Ara

Küllerinden Doğmak: Düşünce Olarak Bir Şehri İnşa Etmek

Küllerinden Doğmak: Düşünce Olarak Bir Şehri İnşa Etmek

Yaşadığımız yıkıcı depremler sonrasında “Nerede yanlış yaptık?” yönlü sorular arttı. Bilim adamları, mimarlar, siyasetçiler ve dert edinen hemen herkes sorunu ayrı açılardan değerlendirmeye başladılar. Fakat hepsinin nitelikli şehirler inşâ etmek noktasında buluştuğunu görüyoruz. Nitelikli ve sağlam binâlardan kurulu yeni şehirler inşâ etmek. Depreme ve yaşanan acılara dâir en geçerli çözüm bu sorgulamadan geçiyor. Bilge Mimar Turgut Cansever hâtıralarında bu konuya şöyle değinir: “1943 yılında şehircilik dersine girdiğimiz çok meşhur bir Alman hoca, Prof. Oelsner, ‘Bana söyleyin, Türkiye’de ne yapmalı?’ diye sınıfa sormuştu. Herkes bir şey söyledi. ‘Bilemediniz, ben söyleyeyim’ dedi ve şöyle devâm etti: ‘Türkiye dua etmeli ama ne için biliyor musunuz? Belediyelerin kasalarında mevcut bulunan imar planlarını uygulayacak yöneticiler çıkmasın diye.
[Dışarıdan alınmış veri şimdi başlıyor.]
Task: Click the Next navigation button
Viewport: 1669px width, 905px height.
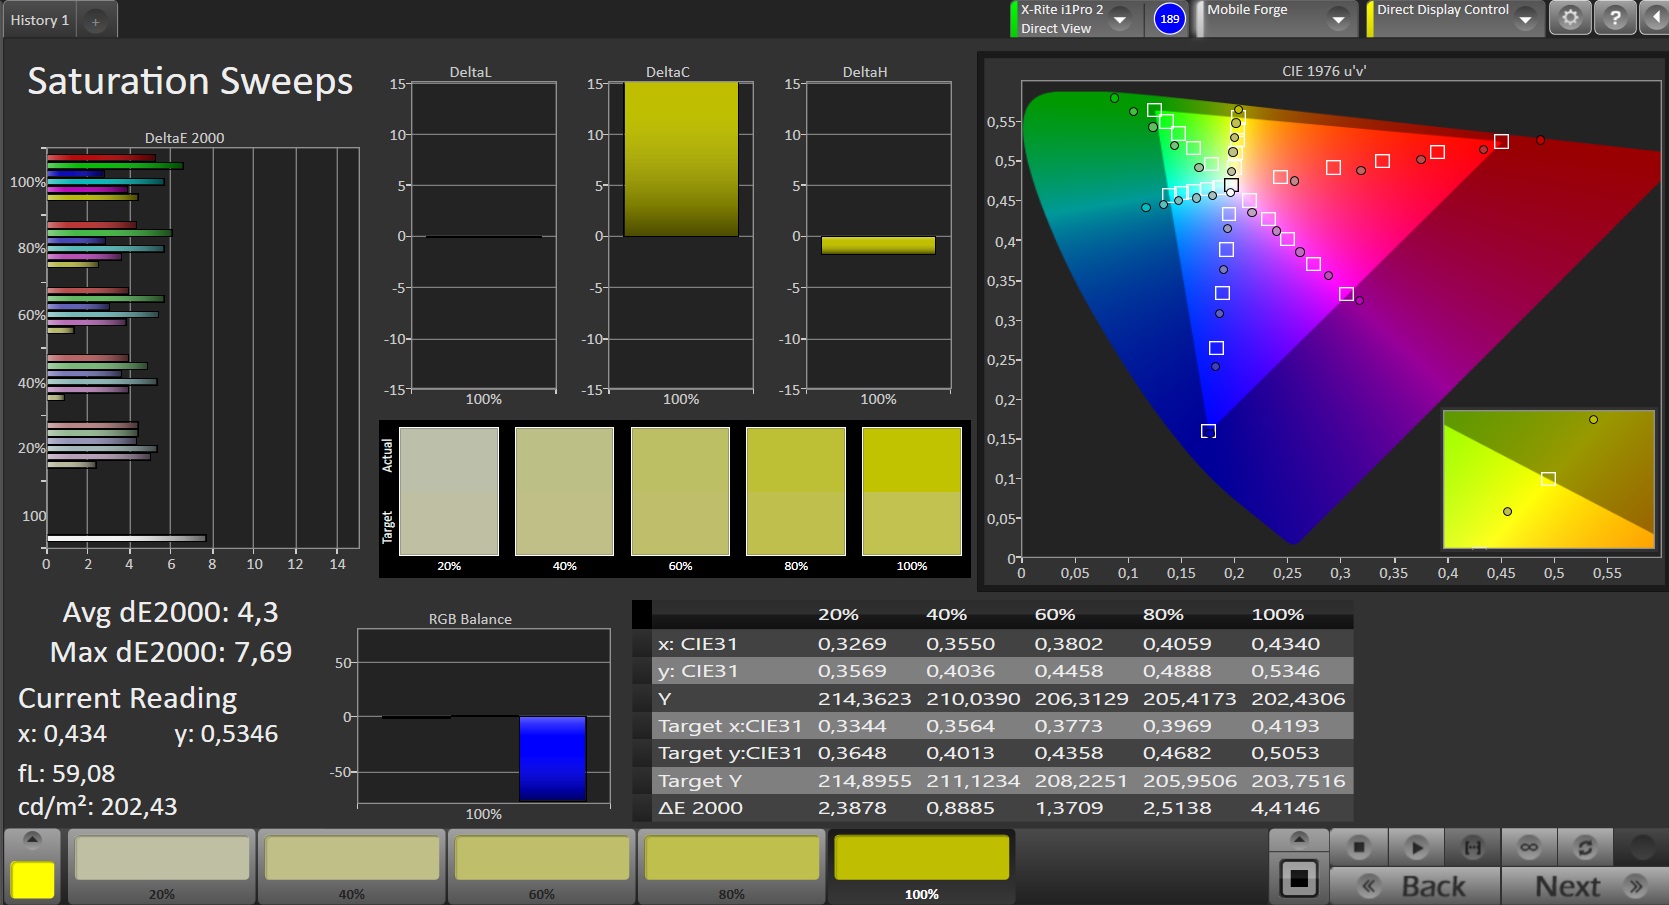Action: 1585,886
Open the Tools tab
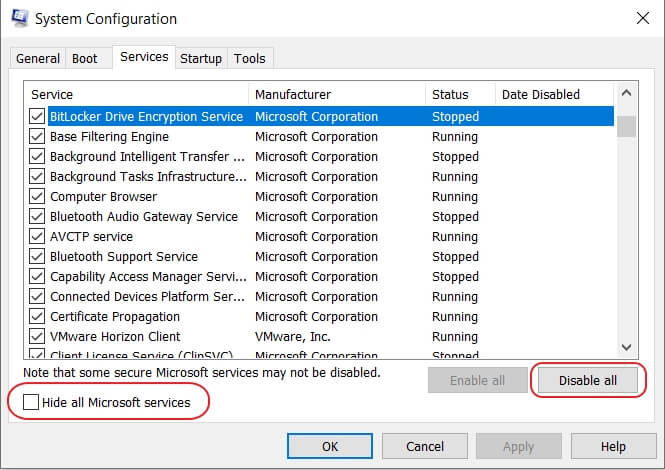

Eğer çıkarsa Türkiye birkaç asır belini doğrultamayacaktır’. Eline cetvel alıp Osmanlı’nın insan ölçeğindeki sokaklarını kargacık burgacık diye târif eden kişiler, onların üzerine çizgi çizip geniş yollar yaparak, üzerinde arabaların hızla gittikleri, altlarında çocukların ezildikleri, insanların egzoz dumanından kanser oldukları, annelerin çocuklarını sokağa çıkarmaktan korktukları bugünkü şehirleri imar ettiler.” Cansever’in bu tesbîti 99’da ve şimdilerde yaşadığımız depremlerin neden bu denli yıkıcı olduğunun gerekçelerini de içeriyor. Osmanlı’nın geleneksel ev mîmârîsinin bileşenleri olan hafif ahşap malzeme yerine Avrupa’dan kopya ettiğimiz çok katlı beton binâlar can kaybının boyutlarını belirliyor.

Osmanlı Şehirleri

Oysa bir asır öncesine kadar milletimiz betona ve apartman kültürüne yabancıydı. Ünlü Fransız seyyah ve yazar Lamartine 1830'larda İstanbul’a geldiğinde “Cennet burası” diyor ve şöyle devâm ediyor: “Batılıların tasavvur edemeyeceği iki özelliği var Osmanlı şehirlerinin: Bir tânesi temiz, diğeri de güzel olması.” Osmanlı mîmârîsinin hem estetik yönüyle hem de kullanışlılığıyla öne çıkan özellikleri aynı zamanda depremlere karşı dayanıklı olması yönüyle de biliniyor. En fazla üç katlı olan bu ahşap yapılar yangınlarda veya depremlerde zarar görse bile bir ay gibi kısa zamanda yeniden inşâ edilebiliyordu. Yaşanan can kayıplarının asgarî düzeyde olması ise işin en önemli yönünü oluşturuyor. Şu halde neden bu mîmârî anlayışı terk ettiğimizin açıklamasını yapmamız gerekiyor. Hele ki yaşadığımız bunca can kaybından sonra.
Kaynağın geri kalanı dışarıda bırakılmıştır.